### Text block

--

In the decades since, artificial food dyes have drawn increasing scrutiny from researchers worldwide. In carefully conducted double-blind clinical trials, scientists have put Feingold’s observation to the test. Sure enough, some children who consumed dyes (in some cases, dyes combined with a preservative) showed markedly worse behavior compared to when they consumed a placebo that did not contain these additives. In other studies, a diet excluding dyes was found to be a useful treatment for some children with problem behaviors, compared with a diet that contained dyes. These findings have generally been confirmed by meta-analyses and other reviews of the existing scientific literature.

I’ve followed the research surrounding dyes and children’s behavior for decades. And my organization, the Center for Science in the Public Interest, has heard from thousands of parents who have told us of the chaos and disruption that dyed foods cause when consumed by kids. Symptoms can range from mild to severe—including hyperactivity, inattention, and out-of-control behavior, resulting in difficulties learning and maintaining relationships.

While salicylates occur naturally in healthful foods, synthetic food dyes are not essential components of any food. For starters, they are generally found in heavily processed junk foods, particularly candy, sugary cereal, sugary drink mixes, and other products that are heavily marketed to young children. Dyes provide no nutritive value or health benefit whatsoever. Their only purpose is cosmetic: They’re often used to simulate the presence—or disguise the absence—of real fruit or other nutritious ingredients.

For these reasons, in 2008, CSPI asked the Food and Drug Administration to eliminate Red 40, Yellow 5, and other synthetic colorings from the food supply. The agency, famous for moving at a glacial pace, has done little since. But in 2011 it at least acknowledged that dyes seem to cause problems for at least some kids. And in 2011, an FDA advisory panel narrowly voted against a warning label that would have alerted consumers about the problem. Since then, the evidence linking dyes and adverse behavior has continued to mount.

In Europe, where food safety regulators are typically a few years ahead of their American counterparts, dyed foods have borne that kind of warning label since 2010. As a consequence, most food manufacturers did the obvious: drop the dyes in favor of safer, natural colorings.

That brings us back to California. State Senator Bob Wieckowski (D-Fremont) is sponsoring legislation aimed at helping parents protect their children from dyes. His original bill would have required warning labels similar to the ones mandated in Europe. But in the face of intense opposition from the food industry, Wieckowski amended his bill to do something pretty unobjectionable: ask the state’s Office of Environmental Health Hazard Assessment to review the research on food dyes’ impact on children—and report back to the legislature so it could take appropriate action. It’s the kind of task that that office is perfectly suited to accomplish. And its evaluations are respected not just in California, but across the country. Wieckowski’s bill has cleared one key committee hurdle, and its fate now lies in the hands of the Senate Appropriations committee chaired by Senator Ricardo Lara.

California has a long history of taking the lead on protecting consumers. It was the first state to get artificial trans fat out of restaurant food; the FDA has since moved to eliminate artificial trans fat from the nation’s food supply. And California was the first state to put calorie counts on chain restaurant menus; calories are now appearing on chain restaurant menus nationwide (despite a recent delay imposed by the Trump Administration).

Wieckowski’s bill deserves to make it to the governor’s desk. The concern around dyes’ impact on kids sprouted in California, with Dr. Feingold’s discovery. California can again point the rest of the country in the right direction.

--

### Excerpted records
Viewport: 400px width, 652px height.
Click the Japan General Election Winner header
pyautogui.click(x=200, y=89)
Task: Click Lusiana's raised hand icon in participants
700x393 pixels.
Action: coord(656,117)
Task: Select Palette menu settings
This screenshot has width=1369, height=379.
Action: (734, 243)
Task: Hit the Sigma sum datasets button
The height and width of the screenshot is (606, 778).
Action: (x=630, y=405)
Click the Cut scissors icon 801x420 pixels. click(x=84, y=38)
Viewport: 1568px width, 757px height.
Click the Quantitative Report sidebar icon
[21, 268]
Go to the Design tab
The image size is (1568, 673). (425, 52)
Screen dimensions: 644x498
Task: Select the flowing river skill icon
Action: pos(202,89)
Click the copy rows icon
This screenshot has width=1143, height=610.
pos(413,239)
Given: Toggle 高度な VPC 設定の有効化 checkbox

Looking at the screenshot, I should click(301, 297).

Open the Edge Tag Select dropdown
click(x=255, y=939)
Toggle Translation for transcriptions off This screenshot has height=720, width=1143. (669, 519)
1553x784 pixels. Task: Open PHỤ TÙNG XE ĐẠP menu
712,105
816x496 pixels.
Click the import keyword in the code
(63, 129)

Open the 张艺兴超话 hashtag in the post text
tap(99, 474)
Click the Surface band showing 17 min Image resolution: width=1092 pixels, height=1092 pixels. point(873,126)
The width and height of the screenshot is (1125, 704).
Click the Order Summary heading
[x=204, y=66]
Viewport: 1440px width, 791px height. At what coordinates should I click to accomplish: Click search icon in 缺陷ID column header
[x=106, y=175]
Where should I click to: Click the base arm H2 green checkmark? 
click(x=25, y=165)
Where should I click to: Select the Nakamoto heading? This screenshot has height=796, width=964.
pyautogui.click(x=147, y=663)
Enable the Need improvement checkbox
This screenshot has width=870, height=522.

--

### What the task asks
Please quote everything in the food dye text from "For these reasons, in" down to "continued to mount.".

### Answer box
For these reasons, in 2008, CSPI asked the Food and Drug Administration to eliminate Red 40, Yellow 5, and other synthetic colorings from the food supply. The agency, famous for moving at a glacial pace, has done little since. But in 2011 it at least acknowledged that dyes seem to cause problems for at least some kids. And in 2011, an FDA advisory panel narrowly voted against a warning label that would have alerted consumers about the problem. Since then, the evidence linking dyes and adverse behavior has continued to mount.